IRS Chief Counsel issues memo reiterating FSA substantiation requirements
Published on May 1st, 2023
On April 28, 2023, the Internal Revenue Service (IRS) released a Chief Counsel memorandum reiterating the substantiation requirements included in proposed IRS regulations for health flexible spending arrangements (health FSAs) and dependent care flexible spending arrangement (DCFSA). These substantiation rules are longstanding, and there were no changes to the rules in the proposed regulations. However, the memo serves as a reminder to FSA administrators about the importance of proper documentation for expenses claimed through FSAs. Following these rules helps ensure compliance and reduces the risk of audits and penalties.
An important reminder
The Chief Counsel memo reiterates that FSA administrators must have a system in place to substantiate expenses and must deny reimbursement for any expenses that are not properly documented. It also reminds administrators that the reimbursement must be provided within a reasonable period of time after the expense was incurred.
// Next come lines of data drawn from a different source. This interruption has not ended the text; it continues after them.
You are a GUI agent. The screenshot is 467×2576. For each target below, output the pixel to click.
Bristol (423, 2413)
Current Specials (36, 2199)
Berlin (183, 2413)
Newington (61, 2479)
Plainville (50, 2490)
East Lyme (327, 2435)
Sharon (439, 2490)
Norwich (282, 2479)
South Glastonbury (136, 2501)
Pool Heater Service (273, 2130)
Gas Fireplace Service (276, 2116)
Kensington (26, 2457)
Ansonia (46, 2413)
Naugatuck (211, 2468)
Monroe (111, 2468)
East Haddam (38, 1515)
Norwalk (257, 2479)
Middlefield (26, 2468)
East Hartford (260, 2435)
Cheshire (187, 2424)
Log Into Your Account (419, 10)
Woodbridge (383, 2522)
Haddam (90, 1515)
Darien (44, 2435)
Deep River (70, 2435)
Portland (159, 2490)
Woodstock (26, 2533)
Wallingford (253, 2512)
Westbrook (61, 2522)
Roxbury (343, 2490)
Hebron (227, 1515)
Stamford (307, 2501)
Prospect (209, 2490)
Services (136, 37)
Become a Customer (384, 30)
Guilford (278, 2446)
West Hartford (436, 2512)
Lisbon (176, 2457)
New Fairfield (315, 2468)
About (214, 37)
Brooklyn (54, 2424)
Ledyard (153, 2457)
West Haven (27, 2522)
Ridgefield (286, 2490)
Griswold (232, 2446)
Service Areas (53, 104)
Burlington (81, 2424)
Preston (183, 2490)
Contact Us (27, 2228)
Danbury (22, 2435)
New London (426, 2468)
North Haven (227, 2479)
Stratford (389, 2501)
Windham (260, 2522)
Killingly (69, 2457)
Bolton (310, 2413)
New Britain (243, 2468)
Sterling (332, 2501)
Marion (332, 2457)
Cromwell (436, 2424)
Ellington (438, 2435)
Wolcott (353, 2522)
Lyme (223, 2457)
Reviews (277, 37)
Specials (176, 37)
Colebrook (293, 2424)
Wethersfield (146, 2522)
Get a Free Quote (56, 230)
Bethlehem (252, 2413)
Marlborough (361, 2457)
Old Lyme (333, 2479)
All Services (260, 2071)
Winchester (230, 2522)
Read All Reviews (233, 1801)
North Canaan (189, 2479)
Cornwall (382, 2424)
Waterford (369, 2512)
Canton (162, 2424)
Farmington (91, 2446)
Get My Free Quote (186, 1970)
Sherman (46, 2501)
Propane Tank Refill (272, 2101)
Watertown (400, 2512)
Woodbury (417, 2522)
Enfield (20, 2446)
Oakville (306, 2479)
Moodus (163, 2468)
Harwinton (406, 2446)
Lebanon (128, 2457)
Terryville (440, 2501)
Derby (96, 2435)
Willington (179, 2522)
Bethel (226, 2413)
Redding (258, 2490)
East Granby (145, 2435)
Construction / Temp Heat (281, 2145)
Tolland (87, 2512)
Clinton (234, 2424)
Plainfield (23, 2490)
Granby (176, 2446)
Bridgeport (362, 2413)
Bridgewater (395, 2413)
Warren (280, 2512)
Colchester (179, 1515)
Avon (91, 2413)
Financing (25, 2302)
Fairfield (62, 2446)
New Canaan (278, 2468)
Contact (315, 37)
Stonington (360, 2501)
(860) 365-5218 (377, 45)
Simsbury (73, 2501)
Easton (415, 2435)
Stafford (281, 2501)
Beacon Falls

As noted by the ECFC, this may also be an indication that plans will be more closely scrutinized during audits. Again, this helps demonstrate why your employers should want to work with a compliant administrator, lest they invalidate their entire plan. Employers found out of compliance could be held responsible for all back payroll taxes and associated penalties, issuance of corrected W2s – which would then require all employees (past and present) to file amended tax returns, likely resulting in additional taxes and penalties. This would represent a major blow to all employees who made what they believed to be valid pre-tax contributions to their FSA or DCFSA.
A competitive advantage
As a benefits administrator, you may have found yourself competing against TPAs who bend the rules, or you may have gotten pushback from employers and brokers for simply following the rules as written. This memo serves to reinforce the importance of operating within the rules – and helps you demonstrate to customers that you’re not imposing undue scrutiny, but simply helping them to remain compliant.
Call to action
We encourage you to take this opportunity to review your substantiation procedures and make any necessary adjustments to ensure the long-term success of your FSA plans and continue providing maximum value to your employee customers.